Replit's CEO thinks AI will end soul-crushing corporate work — and bring entrepreneurship inside big companies
If you’ve ever sat in a meeting wondering how work became so… small, you’re not alone. According to Replit CEO Amjad Masad, that quiet frustration is baked into how modern companies operate. And he thinks AI might finally loosen it.
In a recent Business Insider piece, Masad talks about how corporate jobs often turn people into narrow specialists, stuck waiting on approvals while their best ideas collect dust. He described it as deeply alienating, and honestly, that word lands. Many of us have felt it. You spot a problem, you even know how to fix it, but the process smothers the spark before it goes anywhere.
Masad’s vision is different. He believes AI agents can handle the repetitive stuff, documentation, internal tools, basic workflows, so humans can do what they’re actually good at. Thinking. Building. Connecting dots. Not in some abstract future either. It’s already happening.
One example he shared really sticks. An employee at a large real estate marketplace had an idea to improve how buyers were routed to agents. No engineering resources were available, so in the old world, that would’ve been the end of it. Instead, the employee used Replit’s AI-powered coding tools to build and deploy a working solution himself. The result brought in tens of millions of dollars, possibly more, and completely changed that person’s career trajectory. Promotions followed. A seat at the table followed. Meaning followed.
What Masad is really pointing to is entrepreneurship inside big companies. Domain experts, not just engineers, turning insight into action. That’s a big shift. Other leaders see it too, from OpenAI to Microsoft to McKinsey, all experimenting with AI agents alongside human teams.

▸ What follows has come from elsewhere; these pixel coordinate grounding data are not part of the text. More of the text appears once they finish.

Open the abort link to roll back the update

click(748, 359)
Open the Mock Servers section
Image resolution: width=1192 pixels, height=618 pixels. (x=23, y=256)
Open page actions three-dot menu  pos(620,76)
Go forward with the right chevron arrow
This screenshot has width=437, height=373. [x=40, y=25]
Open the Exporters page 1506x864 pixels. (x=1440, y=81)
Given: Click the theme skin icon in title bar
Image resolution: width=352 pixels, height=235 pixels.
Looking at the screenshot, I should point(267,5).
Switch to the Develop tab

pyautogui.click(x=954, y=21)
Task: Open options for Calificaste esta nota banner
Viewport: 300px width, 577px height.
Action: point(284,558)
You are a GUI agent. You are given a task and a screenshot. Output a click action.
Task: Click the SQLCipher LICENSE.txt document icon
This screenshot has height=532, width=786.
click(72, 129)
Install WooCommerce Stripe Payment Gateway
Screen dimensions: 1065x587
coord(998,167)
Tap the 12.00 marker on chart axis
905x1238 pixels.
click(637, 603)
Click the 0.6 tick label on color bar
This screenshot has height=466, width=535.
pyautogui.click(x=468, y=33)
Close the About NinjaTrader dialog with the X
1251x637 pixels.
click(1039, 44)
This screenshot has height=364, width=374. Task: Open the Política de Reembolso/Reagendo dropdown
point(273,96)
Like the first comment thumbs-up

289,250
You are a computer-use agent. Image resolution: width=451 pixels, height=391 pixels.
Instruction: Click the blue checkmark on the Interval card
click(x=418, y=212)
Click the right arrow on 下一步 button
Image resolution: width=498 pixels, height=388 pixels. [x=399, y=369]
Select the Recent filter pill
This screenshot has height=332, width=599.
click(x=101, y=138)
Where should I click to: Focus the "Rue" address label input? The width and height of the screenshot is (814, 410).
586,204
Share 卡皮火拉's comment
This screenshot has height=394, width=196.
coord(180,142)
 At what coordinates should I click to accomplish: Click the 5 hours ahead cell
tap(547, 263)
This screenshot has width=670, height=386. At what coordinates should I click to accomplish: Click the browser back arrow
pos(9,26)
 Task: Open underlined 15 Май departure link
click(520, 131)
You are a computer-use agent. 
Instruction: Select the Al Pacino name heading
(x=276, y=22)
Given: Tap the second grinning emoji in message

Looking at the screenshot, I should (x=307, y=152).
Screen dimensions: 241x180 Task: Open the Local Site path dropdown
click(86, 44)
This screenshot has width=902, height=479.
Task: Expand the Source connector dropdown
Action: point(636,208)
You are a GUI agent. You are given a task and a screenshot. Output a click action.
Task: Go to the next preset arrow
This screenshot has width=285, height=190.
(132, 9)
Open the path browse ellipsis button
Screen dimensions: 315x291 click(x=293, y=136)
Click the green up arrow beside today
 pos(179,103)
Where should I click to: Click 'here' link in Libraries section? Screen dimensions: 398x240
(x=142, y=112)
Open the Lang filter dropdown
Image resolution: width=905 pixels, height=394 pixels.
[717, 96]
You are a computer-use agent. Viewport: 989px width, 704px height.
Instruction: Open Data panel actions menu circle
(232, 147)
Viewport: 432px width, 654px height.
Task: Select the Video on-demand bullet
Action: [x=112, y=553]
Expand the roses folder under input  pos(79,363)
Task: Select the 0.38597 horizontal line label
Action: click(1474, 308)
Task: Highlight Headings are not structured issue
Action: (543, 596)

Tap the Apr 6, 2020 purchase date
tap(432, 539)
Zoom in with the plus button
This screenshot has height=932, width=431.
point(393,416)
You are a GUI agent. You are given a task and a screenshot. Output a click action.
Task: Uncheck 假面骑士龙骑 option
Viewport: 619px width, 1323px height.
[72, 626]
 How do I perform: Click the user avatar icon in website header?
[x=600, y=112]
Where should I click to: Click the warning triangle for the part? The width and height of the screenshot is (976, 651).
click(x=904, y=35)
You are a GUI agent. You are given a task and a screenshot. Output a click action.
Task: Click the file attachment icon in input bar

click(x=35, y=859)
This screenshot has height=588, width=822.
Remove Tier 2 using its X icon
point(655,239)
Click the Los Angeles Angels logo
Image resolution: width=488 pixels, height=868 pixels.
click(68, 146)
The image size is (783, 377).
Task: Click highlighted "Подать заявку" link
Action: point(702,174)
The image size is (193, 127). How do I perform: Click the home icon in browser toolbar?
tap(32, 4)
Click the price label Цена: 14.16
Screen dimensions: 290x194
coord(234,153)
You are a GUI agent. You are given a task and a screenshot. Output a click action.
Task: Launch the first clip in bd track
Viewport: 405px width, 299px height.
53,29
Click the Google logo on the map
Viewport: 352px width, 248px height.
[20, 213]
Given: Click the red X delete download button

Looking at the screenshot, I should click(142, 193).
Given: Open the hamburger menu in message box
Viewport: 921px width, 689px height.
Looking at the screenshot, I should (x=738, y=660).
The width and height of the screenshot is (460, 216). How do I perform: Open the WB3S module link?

The full article is worth your time, especially if you’ve ever felt boxed in at work. You can read it here:
https://www.businessinsider.com/replit-ceo-says-ai-could-end-soul-crushing-corporate-work-2026-2
There’s something quietly hopeful in Masad’s take. If AI removes drudgery instead of judgment, work could feel human again. More ownership. More creativity. More moments where you can point at something and say, I built that. And that’s a future many of us are ready for.